*** Begin section ***
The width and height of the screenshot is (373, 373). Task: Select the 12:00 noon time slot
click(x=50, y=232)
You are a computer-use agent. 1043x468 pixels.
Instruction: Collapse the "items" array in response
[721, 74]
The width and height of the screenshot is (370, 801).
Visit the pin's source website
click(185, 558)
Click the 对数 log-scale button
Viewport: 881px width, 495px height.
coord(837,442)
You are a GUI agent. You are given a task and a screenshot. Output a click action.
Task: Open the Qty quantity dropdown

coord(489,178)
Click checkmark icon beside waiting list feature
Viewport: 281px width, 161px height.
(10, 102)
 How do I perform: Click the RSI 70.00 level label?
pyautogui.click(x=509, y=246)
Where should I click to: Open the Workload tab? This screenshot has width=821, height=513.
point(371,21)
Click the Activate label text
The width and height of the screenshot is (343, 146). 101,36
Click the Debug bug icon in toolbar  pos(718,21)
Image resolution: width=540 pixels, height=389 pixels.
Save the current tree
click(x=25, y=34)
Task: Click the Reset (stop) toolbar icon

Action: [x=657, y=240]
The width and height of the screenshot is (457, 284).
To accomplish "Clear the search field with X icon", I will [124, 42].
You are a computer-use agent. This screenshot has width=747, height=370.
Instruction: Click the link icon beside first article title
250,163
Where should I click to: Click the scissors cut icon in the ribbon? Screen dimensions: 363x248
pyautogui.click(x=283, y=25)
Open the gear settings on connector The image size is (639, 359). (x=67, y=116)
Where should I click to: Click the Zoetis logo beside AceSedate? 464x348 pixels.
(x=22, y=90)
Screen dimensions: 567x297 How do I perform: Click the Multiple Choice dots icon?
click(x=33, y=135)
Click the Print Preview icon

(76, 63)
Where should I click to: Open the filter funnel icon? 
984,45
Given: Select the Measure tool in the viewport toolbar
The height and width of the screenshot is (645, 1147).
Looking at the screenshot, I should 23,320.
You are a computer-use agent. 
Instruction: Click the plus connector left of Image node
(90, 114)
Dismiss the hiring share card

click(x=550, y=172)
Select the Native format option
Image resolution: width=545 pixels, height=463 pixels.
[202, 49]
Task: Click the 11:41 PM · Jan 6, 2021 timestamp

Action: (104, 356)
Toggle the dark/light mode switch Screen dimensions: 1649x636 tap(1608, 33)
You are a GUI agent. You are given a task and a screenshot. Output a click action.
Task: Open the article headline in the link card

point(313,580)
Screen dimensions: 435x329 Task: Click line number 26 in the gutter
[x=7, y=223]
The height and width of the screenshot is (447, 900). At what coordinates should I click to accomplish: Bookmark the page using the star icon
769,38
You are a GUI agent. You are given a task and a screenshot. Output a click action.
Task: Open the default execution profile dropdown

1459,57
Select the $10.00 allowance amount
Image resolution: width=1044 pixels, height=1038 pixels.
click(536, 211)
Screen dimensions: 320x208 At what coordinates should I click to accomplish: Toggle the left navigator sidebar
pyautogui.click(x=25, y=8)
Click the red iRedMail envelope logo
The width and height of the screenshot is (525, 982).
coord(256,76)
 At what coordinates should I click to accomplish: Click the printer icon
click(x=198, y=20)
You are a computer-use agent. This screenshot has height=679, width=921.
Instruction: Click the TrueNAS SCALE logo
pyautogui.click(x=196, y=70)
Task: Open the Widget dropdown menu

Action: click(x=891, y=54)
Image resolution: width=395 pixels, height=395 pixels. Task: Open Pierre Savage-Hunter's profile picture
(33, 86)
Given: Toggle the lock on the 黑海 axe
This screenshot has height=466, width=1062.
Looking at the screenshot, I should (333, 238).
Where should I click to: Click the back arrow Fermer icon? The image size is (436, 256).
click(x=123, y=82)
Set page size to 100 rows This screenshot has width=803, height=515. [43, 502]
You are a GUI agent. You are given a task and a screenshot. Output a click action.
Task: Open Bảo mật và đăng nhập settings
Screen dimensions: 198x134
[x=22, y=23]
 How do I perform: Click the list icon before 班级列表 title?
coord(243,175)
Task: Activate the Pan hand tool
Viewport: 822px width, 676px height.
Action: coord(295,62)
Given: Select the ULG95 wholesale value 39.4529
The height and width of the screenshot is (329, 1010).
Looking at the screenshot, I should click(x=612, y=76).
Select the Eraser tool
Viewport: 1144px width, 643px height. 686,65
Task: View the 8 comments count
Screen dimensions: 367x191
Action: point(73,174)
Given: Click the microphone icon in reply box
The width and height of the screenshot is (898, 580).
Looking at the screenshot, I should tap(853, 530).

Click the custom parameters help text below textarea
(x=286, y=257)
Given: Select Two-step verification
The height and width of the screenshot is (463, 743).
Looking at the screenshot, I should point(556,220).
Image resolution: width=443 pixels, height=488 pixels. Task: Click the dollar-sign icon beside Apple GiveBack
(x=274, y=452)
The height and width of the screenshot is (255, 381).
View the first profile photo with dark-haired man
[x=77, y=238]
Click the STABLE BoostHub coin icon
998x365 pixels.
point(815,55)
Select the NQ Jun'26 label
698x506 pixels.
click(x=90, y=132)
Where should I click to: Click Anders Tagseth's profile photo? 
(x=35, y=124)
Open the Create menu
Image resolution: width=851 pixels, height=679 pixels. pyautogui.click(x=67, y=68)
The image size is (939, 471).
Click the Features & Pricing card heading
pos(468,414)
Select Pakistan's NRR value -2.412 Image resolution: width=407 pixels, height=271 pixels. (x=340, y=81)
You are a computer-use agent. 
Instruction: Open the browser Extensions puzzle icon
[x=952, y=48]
*** End section ***
Required work = The answer should be the full listing, repeated without any change.

Written solution =
The width and height of the screenshot is (373, 373). Task: Select the 12:00 noon time slot
click(x=50, y=232)
You are a computer-use agent. 1043x468 pixels.
Instruction: Collapse the "items" array in response
[721, 74]
The width and height of the screenshot is (370, 801).
Visit the pin's source website
click(185, 558)
Click the 对数 log-scale button
Viewport: 881px width, 495px height.
coord(837,442)
You are a GUI agent. You are given a task and a screenshot. Output a click action.
Task: Open the Qty quantity dropdown

coord(489,178)
Click checkmark icon beside waiting list feature
Viewport: 281px width, 161px height.
(10, 102)
 How do I perform: Click the RSI 70.00 level label?
pyautogui.click(x=509, y=246)
Where should I click to: Open the Workload tab? This screenshot has width=821, height=513.
point(371,21)
Click the Activate label text
The width and height of the screenshot is (343, 146). 101,36
Click the Debug bug icon in toolbar  pos(718,21)
Image resolution: width=540 pixels, height=389 pixels.
Save the current tree
click(x=25, y=34)
Task: Click the Reset (stop) toolbar icon

Action: [x=657, y=240]
The width and height of the screenshot is (457, 284).
To accomplish "Clear the search field with X icon", I will [124, 42].
You are a computer-use agent. This screenshot has width=747, height=370.
Instruction: Click the link icon beside first article title
250,163
Where should I click to: Click the scissors cut icon in the ribbon? Screen dimensions: 363x248
pyautogui.click(x=283, y=25)
Open the gear settings on connector The image size is (639, 359). (x=67, y=116)
Where should I click to: Click the Zoetis logo beside AceSedate? 464x348 pixels.
(x=22, y=90)
Screen dimensions: 567x297 How do I perform: Click the Multiple Choice dots icon?
click(x=33, y=135)
Click the Print Preview icon

(76, 63)
Where should I click to: Open the filter funnel icon? 
984,45
Given: Select the Measure tool in the viewport toolbar
The height and width of the screenshot is (645, 1147).
Looking at the screenshot, I should 23,320.
You are a computer-use agent. 
Instruction: Click the plus connector left of Image node
(90, 114)
Dismiss the hiring share card

click(x=550, y=172)
Select the Native format option
Image resolution: width=545 pixels, height=463 pixels.
[202, 49]
Task: Click the 11:41 PM · Jan 6, 2021 timestamp

Action: (104, 356)
Toggle the dark/light mode switch Screen dimensions: 1649x636 tap(1608, 33)
You are a GUI agent. You are given a task and a screenshot. Output a click action.
Task: Open the article headline in the link card

point(313,580)
Screen dimensions: 435x329 Task: Click line number 26 in the gutter
[x=7, y=223]
The height and width of the screenshot is (447, 900). At what coordinates should I click to accomplish: Bookmark the page using the star icon
769,38
You are a GUI agent. You are given a task and a screenshot. Output a click action.
Task: Open the default execution profile dropdown

1459,57
Select the $10.00 allowance amount
Image resolution: width=1044 pixels, height=1038 pixels.
click(536, 211)
Screen dimensions: 320x208 At what coordinates should I click to accomplish: Toggle the left navigator sidebar
pyautogui.click(x=25, y=8)
Click the red iRedMail envelope logo
The width and height of the screenshot is (525, 982).
coord(256,76)
 At what coordinates should I click to accomplish: Click the printer icon
click(x=198, y=20)
You are a computer-use agent. This screenshot has height=679, width=921.
Instruction: Click the TrueNAS SCALE logo
pyautogui.click(x=196, y=70)
Task: Open the Widget dropdown menu

Action: click(x=891, y=54)
Image resolution: width=395 pixels, height=395 pixels. Task: Open Pierre Savage-Hunter's profile picture
(33, 86)
Given: Toggle the lock on the 黑海 axe
This screenshot has height=466, width=1062.
Looking at the screenshot, I should (333, 238).
Where should I click to: Click the back arrow Fermer icon? The image size is (436, 256).
click(x=123, y=82)
Set page size to 100 rows This screenshot has width=803, height=515. [43, 502]
You are a GUI agent. You are given a task and a screenshot. Output a click action.
Task: Open Bảo mật và đăng nhập settings
Screen dimensions: 198x134
[x=22, y=23]
 How do I perform: Click the list icon before 班级列表 title?
coord(243,175)
Task: Activate the Pan hand tool
Viewport: 822px width, 676px height.
Action: coord(295,62)
Given: Select the ULG95 wholesale value 39.4529
The height and width of the screenshot is (329, 1010).
Looking at the screenshot, I should click(x=612, y=76).
Select the Eraser tool
Viewport: 1144px width, 643px height. 686,65
Task: View the 8 comments count
Screen dimensions: 367x191
Action: point(73,174)
Given: Click the microphone icon in reply box
The width and height of the screenshot is (898, 580).
Looking at the screenshot, I should tap(853, 530).

Click the custom parameters help text below textarea
(x=286, y=257)
Given: Select Two-step verification
The height and width of the screenshot is (463, 743).
Looking at the screenshot, I should point(556,220).
Image resolution: width=443 pixels, height=488 pixels. Task: Click the dollar-sign icon beside Apple GiveBack
(x=274, y=452)
The height and width of the screenshot is (255, 381).
View the first profile photo with dark-haired man
[x=77, y=238]
Click the STABLE BoostHub coin icon
998x365 pixels.
point(815,55)
Select the NQ Jun'26 label
698x506 pixels.
click(x=90, y=132)
Where should I click to: Click Anders Tagseth's profile photo? 
(x=35, y=124)
Open the Create menu
Image resolution: width=851 pixels, height=679 pixels. pyautogui.click(x=67, y=68)
The image size is (939, 471).
Click the Features & Pricing card heading
pos(468,414)
Select Pakistan's NRR value -2.412 Image resolution: width=407 pixels, height=271 pixels. (x=340, y=81)
You are a computer-use agent. 
Instruction: Open the browser Extensions puzzle icon
[x=952, y=48]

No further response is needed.